Increasingly frustrated by the question, he said he was determined to win. A CBS poll of 1,545 adults taken late last week found that a Kerry-Edwards ticket would beat Bush-Cheney, 50 percent to 42 percent, if the election were held right now, not counting independent Ralph Nader, whom many Democrats think might be a spoiler if the election is close.

But Mr. Edwards said yesterday even if he loses every state tomorrow, he still will go on to March 9, when Florida, Texas, Louisiana, and Mississippi hold their primaries. And, he said, he thought the debate yesterday went “very, very well” because people got a chance to see how he differs from Mr. Kerry.

Mr. Edwards, with his wife, Elizabeth, standing beside him, said, “We feel very good.” But he refused to predict if he would win any primaries tomorrow.
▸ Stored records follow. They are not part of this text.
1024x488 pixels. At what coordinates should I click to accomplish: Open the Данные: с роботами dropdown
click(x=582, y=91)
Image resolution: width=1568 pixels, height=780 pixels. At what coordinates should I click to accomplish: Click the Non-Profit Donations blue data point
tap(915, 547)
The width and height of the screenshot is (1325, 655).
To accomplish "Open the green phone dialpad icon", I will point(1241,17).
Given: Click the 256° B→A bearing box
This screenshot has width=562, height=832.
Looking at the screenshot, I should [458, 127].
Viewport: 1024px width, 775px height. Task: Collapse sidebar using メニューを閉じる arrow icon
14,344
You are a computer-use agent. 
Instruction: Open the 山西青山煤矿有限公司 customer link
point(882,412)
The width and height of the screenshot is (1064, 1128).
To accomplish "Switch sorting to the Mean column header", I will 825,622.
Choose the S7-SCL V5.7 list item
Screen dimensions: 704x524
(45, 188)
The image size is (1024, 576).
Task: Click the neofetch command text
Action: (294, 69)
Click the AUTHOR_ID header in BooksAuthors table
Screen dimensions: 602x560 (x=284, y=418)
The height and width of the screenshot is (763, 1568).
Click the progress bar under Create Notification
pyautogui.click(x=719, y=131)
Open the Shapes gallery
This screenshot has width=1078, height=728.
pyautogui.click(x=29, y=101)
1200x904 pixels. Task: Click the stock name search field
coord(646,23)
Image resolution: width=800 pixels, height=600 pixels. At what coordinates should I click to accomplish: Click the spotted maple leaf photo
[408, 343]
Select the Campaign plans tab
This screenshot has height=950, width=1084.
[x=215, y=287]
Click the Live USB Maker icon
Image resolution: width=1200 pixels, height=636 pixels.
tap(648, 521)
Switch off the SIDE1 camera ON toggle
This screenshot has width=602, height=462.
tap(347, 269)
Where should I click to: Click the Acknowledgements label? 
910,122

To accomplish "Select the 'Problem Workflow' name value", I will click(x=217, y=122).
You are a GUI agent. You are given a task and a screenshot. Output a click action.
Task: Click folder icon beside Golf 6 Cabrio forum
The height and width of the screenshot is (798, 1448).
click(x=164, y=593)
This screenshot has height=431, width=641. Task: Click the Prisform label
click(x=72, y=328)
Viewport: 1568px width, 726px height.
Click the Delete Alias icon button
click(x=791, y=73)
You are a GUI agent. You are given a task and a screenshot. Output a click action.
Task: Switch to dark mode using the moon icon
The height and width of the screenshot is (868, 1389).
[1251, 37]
If he loses in Georgia, Minnesota, and Ohio, where he has put in the most effort, even some of his close advisers say continuing his presidential bid would be hard to justify.

The departure of Haiti s president, Jean-Bertrand Aristide, from that chaotic country yesterday gave the candidates a chance to attack President Bush, accusing him of ignoring the problems in Haiti and doing too little, too late to address the violence there, as Mr. Kerry put it.

As the candidates did Thursday in Los Angeles, they sparred over trade, with Mr. Kerry again insisting he and Mr. Edwards have the same trade policy - that the North Atlantic Free Trade Agreement and other trade agreements are basically sound but need labor and environmental protections.

Mr. Edwards snapped that he and Mr. Kerry do not agree on trade but failed to spell out what the clear differences are except to ridicule Mr. Kerry s call for a 120-day review of trade agreements. Tell a worker in Ohio who just lost his job that a committee is reviewing it, he said.

Mr. Kucinich and Mr. Sharpton said the trade agreements should be abolished.

They batted around the issue of gay marriage vs. civil unions, likely to be a cultural flashpoint in the campaign. Mr. Kucinich and Mr. Sharpton favor gay marriage; Mr. Edwards and Mr. Kerry seemed uncomfortable with the question, saying marriage is between one man and one woman but that they support equal rights and civil unions.